Limitations & Future Work

  • Handcrafted Taxonomy: The 21 dimensions are vision-centric; extending to audio or code requires redesigning the taxonomy.
  • Fixed Hyperparameter \(k\): In reality, the "relevant dimension count" should be adaptive (e.g., \(k=1\) for math vs. \(k=5\) for complex reasoning).
  • High Data Filtering Cost: Reliance on three 70B+ judges is expensive and may propagate specific model biases (e.g., GPT-style sensitivity to "politeness").
  • Closed-source Comparison: Not compared against the strongest closed-source judges (e.g., GPT-4V-as-Judge).
  • Future Work: Transforming the dimension head into learnable prototypes (similar to MoE routing) to support open dimension sets; exploration of process reward modeling (PRM) using VL-MDR for multimodal GRPO.

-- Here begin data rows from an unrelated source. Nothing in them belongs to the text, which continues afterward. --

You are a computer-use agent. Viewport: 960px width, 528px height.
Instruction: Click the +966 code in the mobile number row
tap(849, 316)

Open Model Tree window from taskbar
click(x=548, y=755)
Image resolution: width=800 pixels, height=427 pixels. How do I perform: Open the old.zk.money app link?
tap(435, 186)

  • vs. LLaVA-Critic (Generative RM): While LLaVA-Critic provides interpretability via text, it suffers from latency and positional bias; VL-MDR achieves "equivalent interpretability" via structured heads while maintaining discriminative efficiency.

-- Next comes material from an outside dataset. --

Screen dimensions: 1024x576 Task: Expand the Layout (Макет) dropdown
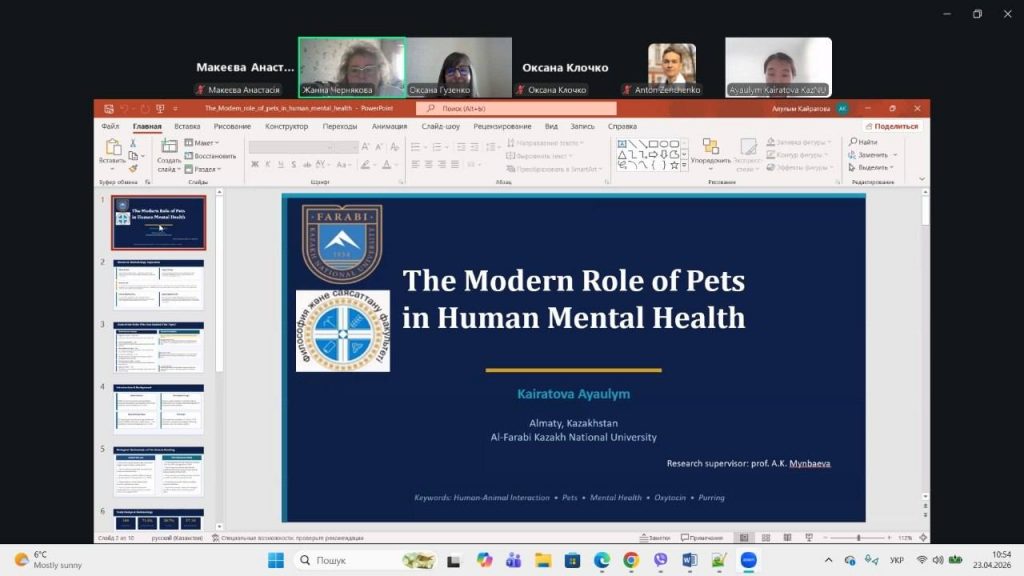coord(203,143)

  • vs. Skywork-VL (Discriminative RM): Skywork-VL is a black box; VL-MDR provides a "dimension decomposition" layer that identifies why a chosen response is superior (e.g., 30% fewer hallucinations rather than better reasoning).
  • vs. MoE Router: Similarity exists in input-selection logic, but while MoE selects experts for different paths, VL-MDR selects "scoring subsets" for aggregation—serving as a lightweight "Structured Interpretable MoE" alternative.

Rating

  • Novelty: ⭐⭐⭐⭐ Query-Response Decoupling + Dynamic Selection is a clean structural innovation.
  • Experimental Thoroughness: ⭐⭐⭐⭐ Includes 3 RM benchmarks, downstream DPO, and full ablation, though lacks closed-source judge comparison.
  • Writing Quality: ⭐⭐⭐⭐ Clear problem setting and intuitive methodology diagrams.
  • Value: ⭐⭐⭐⭐ Interpretable RMs are a high-demand necessity for VLM alignment; the 321k dataset and taxonomy offer long-term utility.